Although 88 % of the disease genes assessed had mouse strains with mutation in the orthologous gene, there were obviously some tested exomes where mouse phenotype data were missing and therefore performance will be expected to improve as the IMPC nears its goal of complete coverage of the genome. In the mean time, coverage has been increased by including human and zebrafish phenotypes as well as a guilt-by-association approach using protein–protein associations for those genes that have no data in any of the species. This modified algorithm (hiPHIVE) was able to detect the known disease-gene associations as the top hit in 97 % of the benchmarking exomes. In a strategy where the known human disease-gene phenotypes were masked, representing discovery of a novel association, the correct variant was detected as the top hit in 87 % of the benchmarking exomes. This version of Exomiser is being used by a number of groups as part of their analysis pipeline, such as the NIH Undiagnosed Disease Program (Gahl et al. 2012). The downloadable, command-line version of Exomiser requires no additional installation steps and is easily integrated into any bioinformatic pipeline.

Conclusions

In this review we have highlighted the latest achievements in the computational analysis of mutations in mouse genes, mouse phenotypes, and mouse genotype–phenotype associations for novel insights into human disease. That any of this has been possible is testament to the remarkable ability of mouse models to recapitulate disease phenotypes, and the advances made in using ontologies to annotate and query disease and model organism data.

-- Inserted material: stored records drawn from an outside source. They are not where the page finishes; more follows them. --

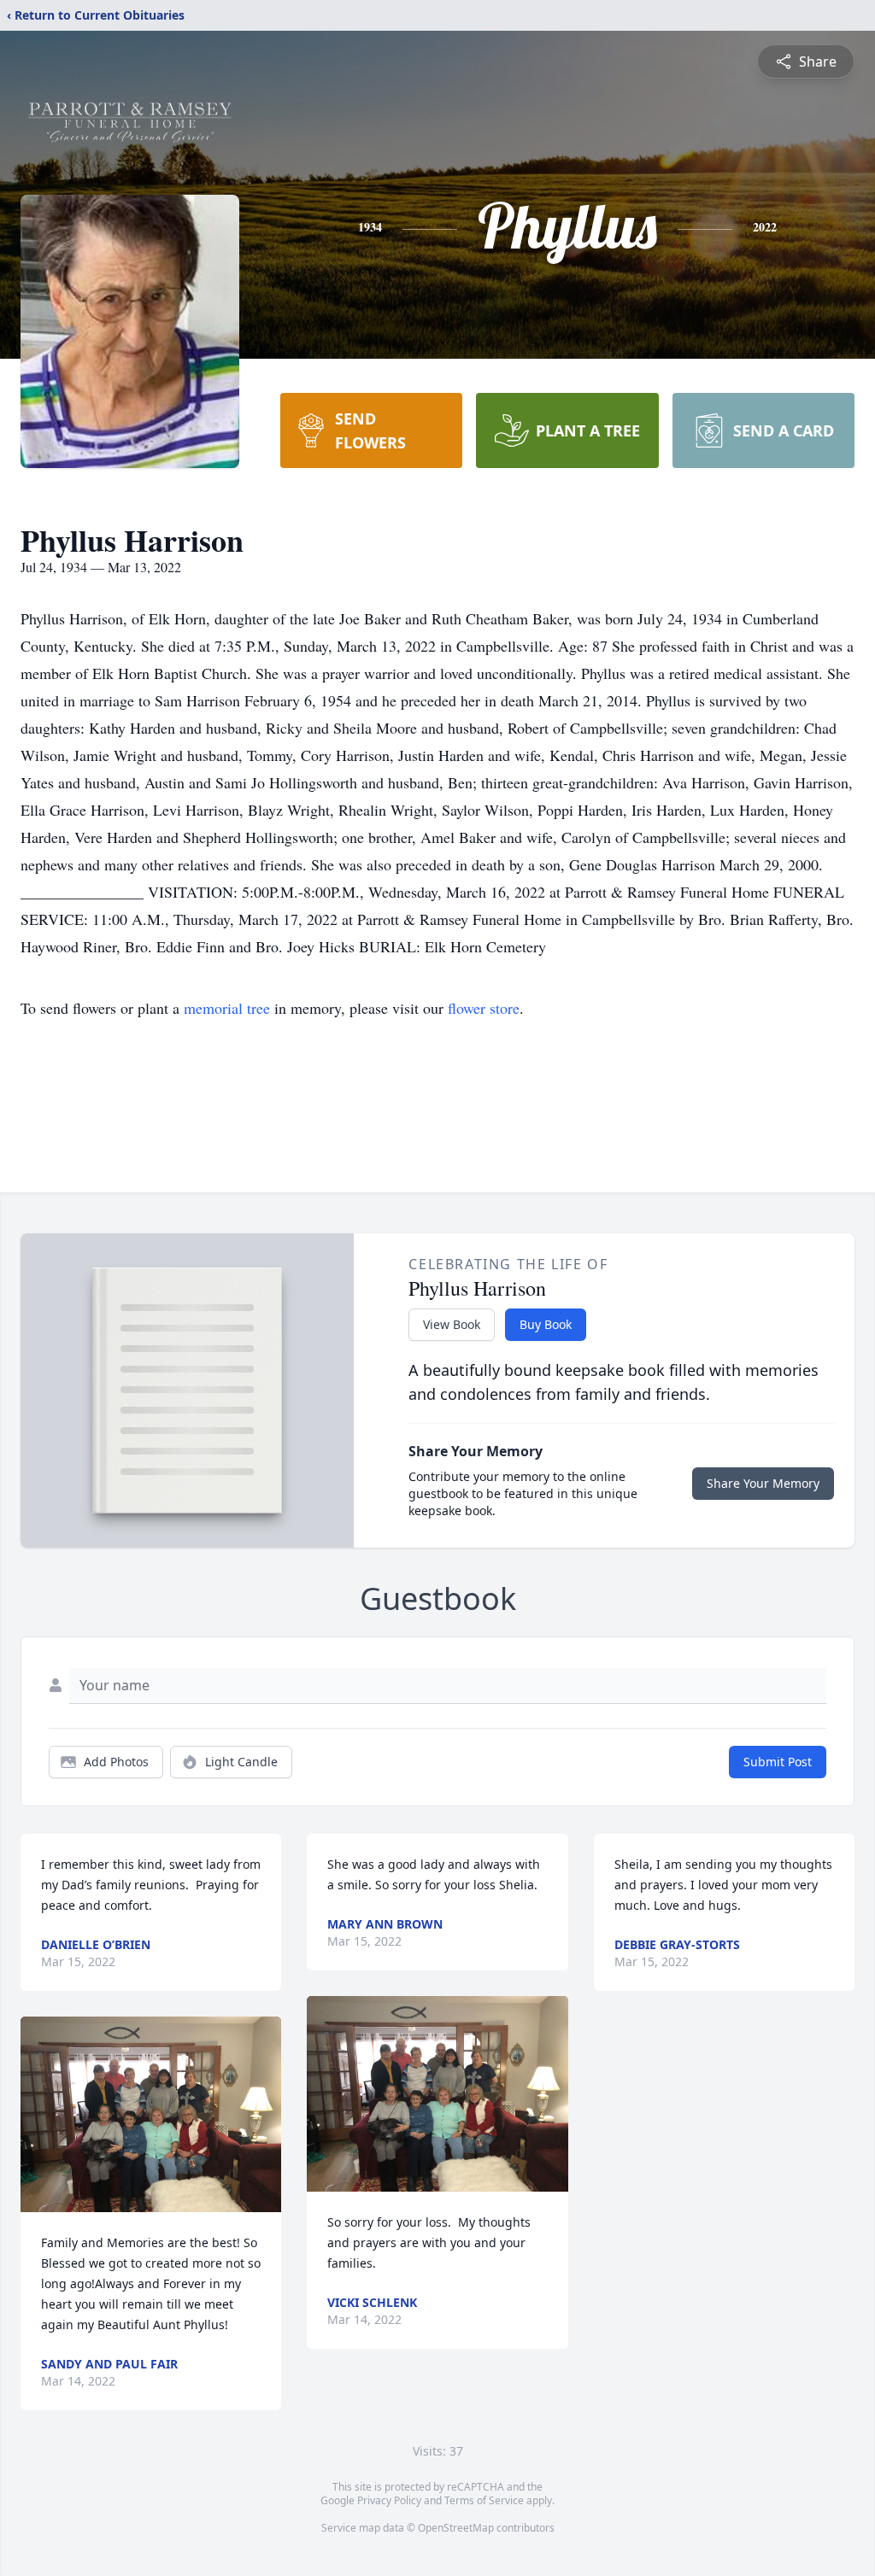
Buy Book (546, 1324)
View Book (451, 1324)
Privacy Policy (389, 2500)
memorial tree (227, 1008)
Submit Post (777, 1761)
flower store (484, 1008)
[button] (151, 2114)
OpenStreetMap (456, 2527)
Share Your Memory (763, 1483)
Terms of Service (484, 2500)
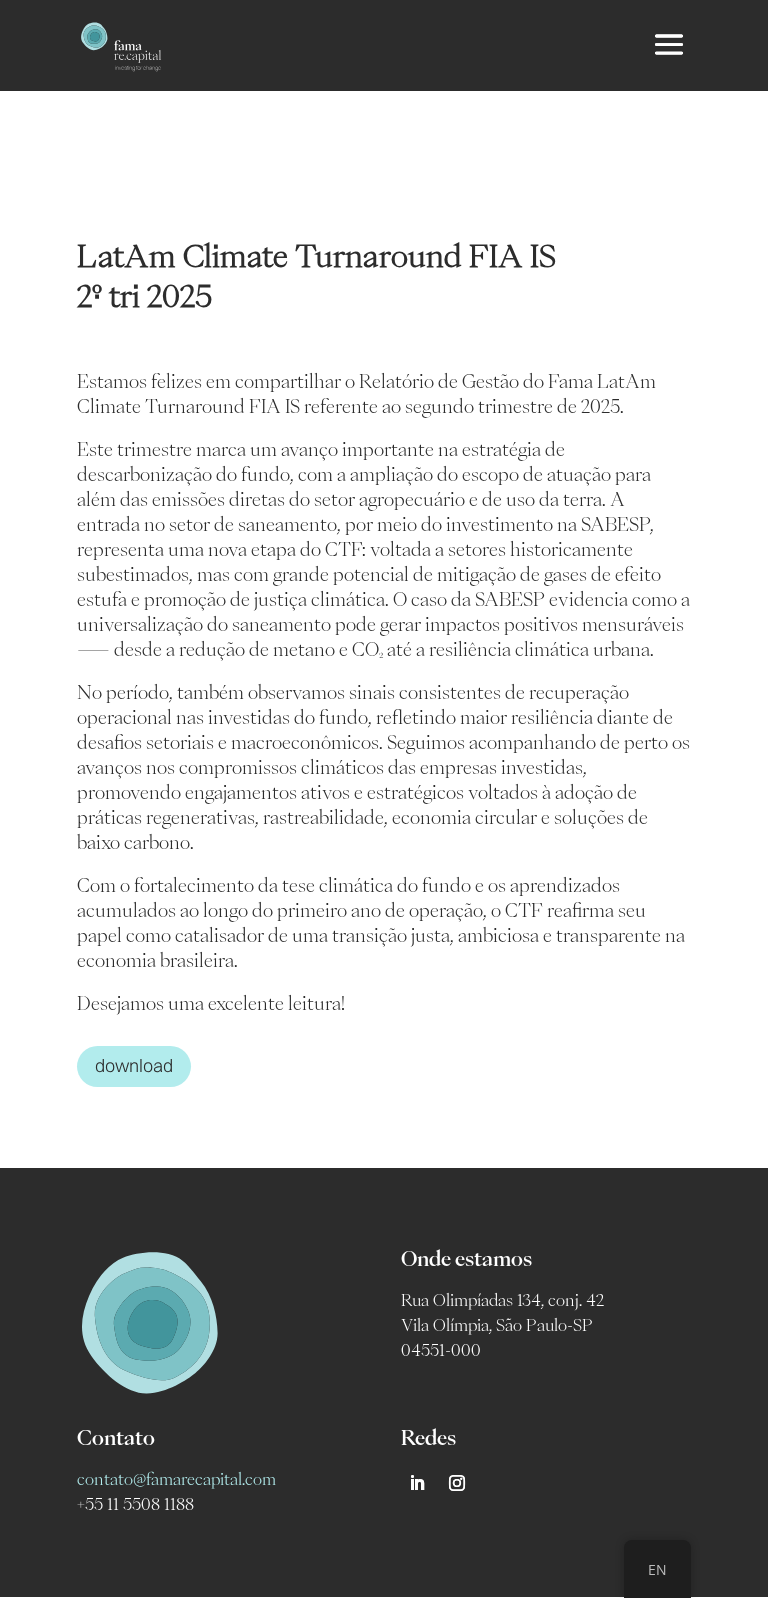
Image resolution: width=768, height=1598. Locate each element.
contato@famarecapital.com (176, 1479)
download (134, 1065)
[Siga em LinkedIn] (417, 1483)
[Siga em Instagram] (457, 1483)
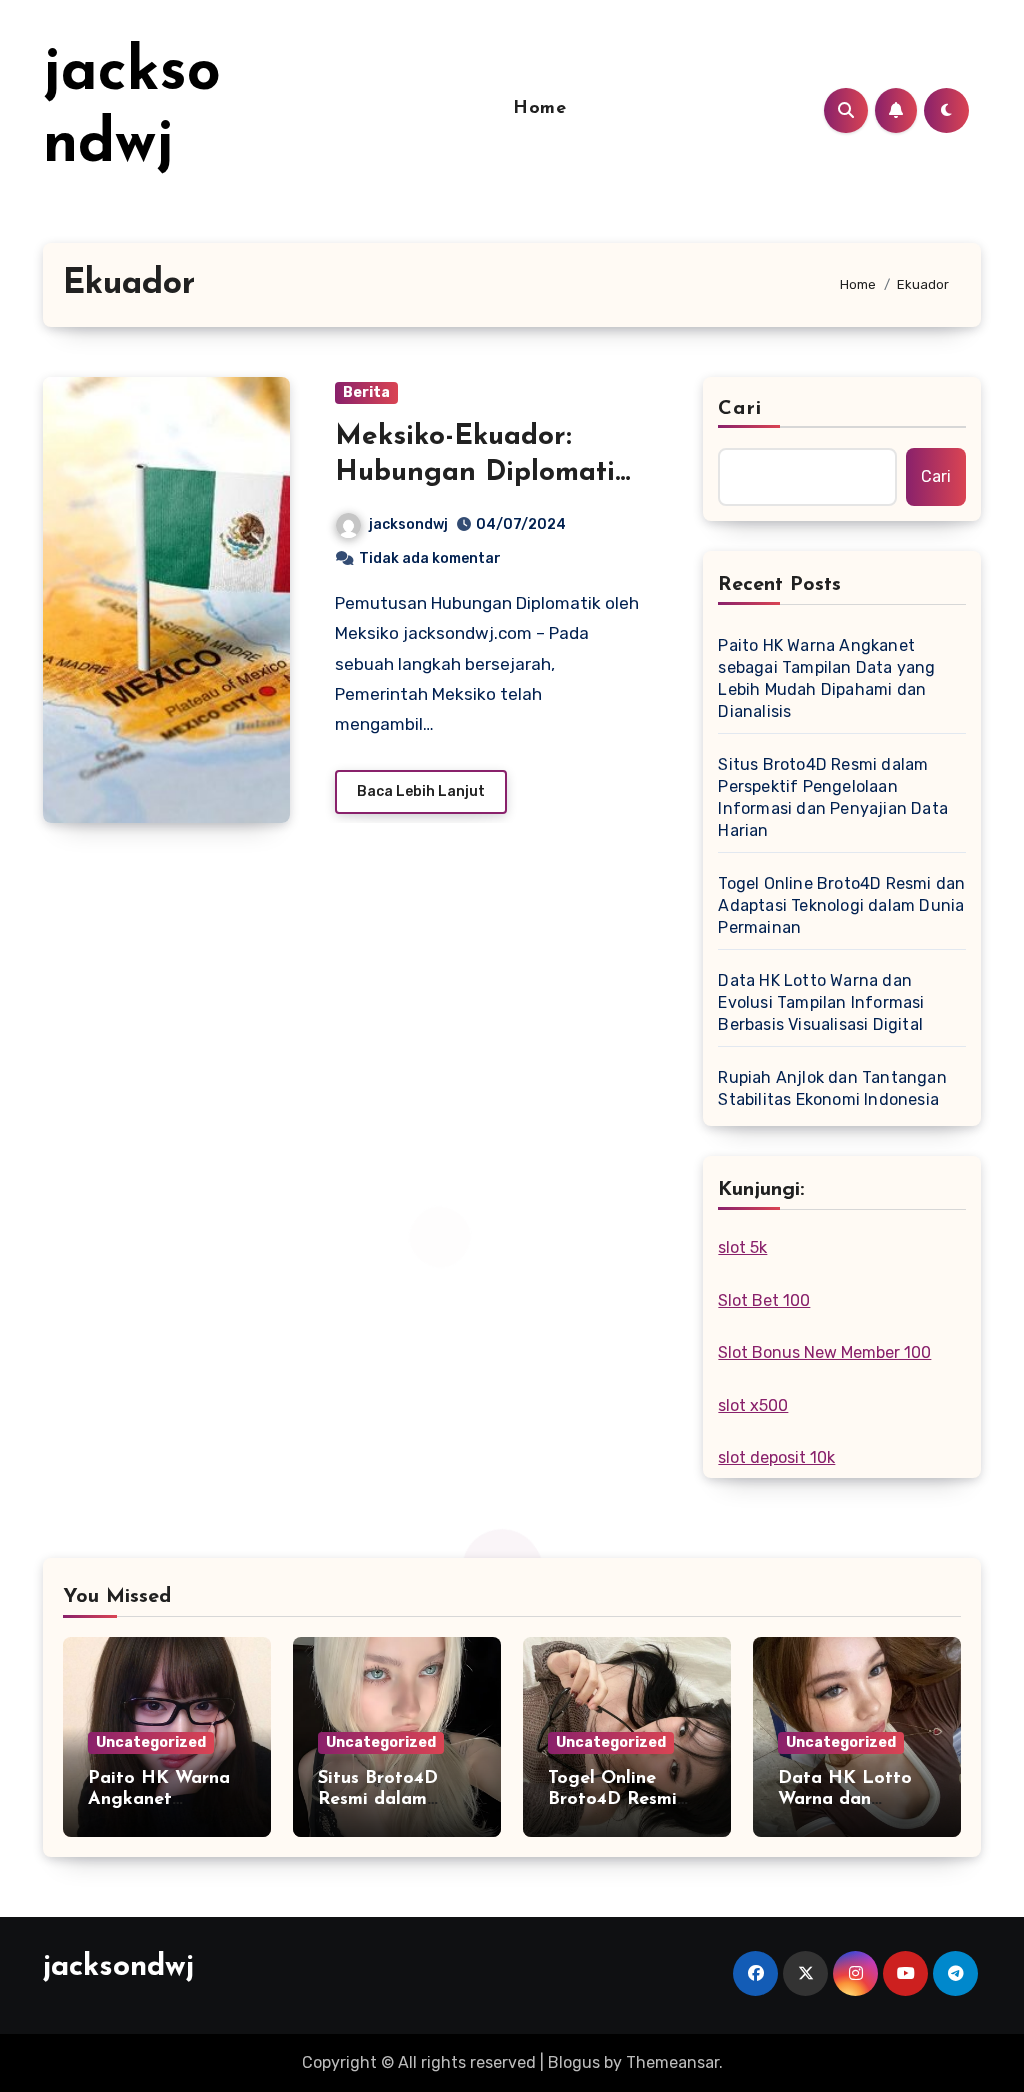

Improvements to the ontologies and algorithms are needed in particular disease areas (Oellrich et al. 2014; Robinson and Webber 2014). Beyond these technical challenges, a cultural shift is still needed to encourage collection of higher-quality phenotype data. For efficient and accurate diagnosis of rare disease patients, detailed and comprehensive clinical phenotypes need to be collected to be used alongside the new sequencing technologies in analysis (see http://monarch-initiative.blogspot.com/2015/01/how-to-annotate-patients-phenotypic.html for further detail). Use of tools such as PhenoTips (Girdea et al. 2013) can greatly facilitate informative patient phenotyping. On the mouse side, although IMPC will collect and annotate phenotype data on all protein-coding genes, the additional published phenotypes on these and other strains of mice will be vital for the successful interpretation of human genotype and phenotype data.

The role MGI plays in collecting these extra annotations will still be critical but the development of journal data submission rules for phenotypes would also be a welcome improvement. For example, if authors were required to describe all negative phenotypes (phenotypes measured but found to show no significant difference from wild type) then this highly relevant data could be incorporated into the phenotype matching algorithms. The Monarch Initiative is developing an online phenotyping tool to facilitate easy capture of phenotype data for any model organism and validate the genotypes with the correct nomenclature authorities. This will be critical to ensure publication of sufficient information to adequately link the phenotypic consequences of mutation to the specific genotype (Vasilevsky et al. 2013). The tool will also indicate whether or not the phenotypic profiles of the models are sufficient for comparison against all other known models of disease.

Assuming these challenges continue to be addressed, and with the completion of the IMPC’s dataset on functional consequences of mutation in all genes and the further development of these computational approaches, the next few years promise to be an exciting era for furthering our understanding of human disease by comparison analysis with mouse models.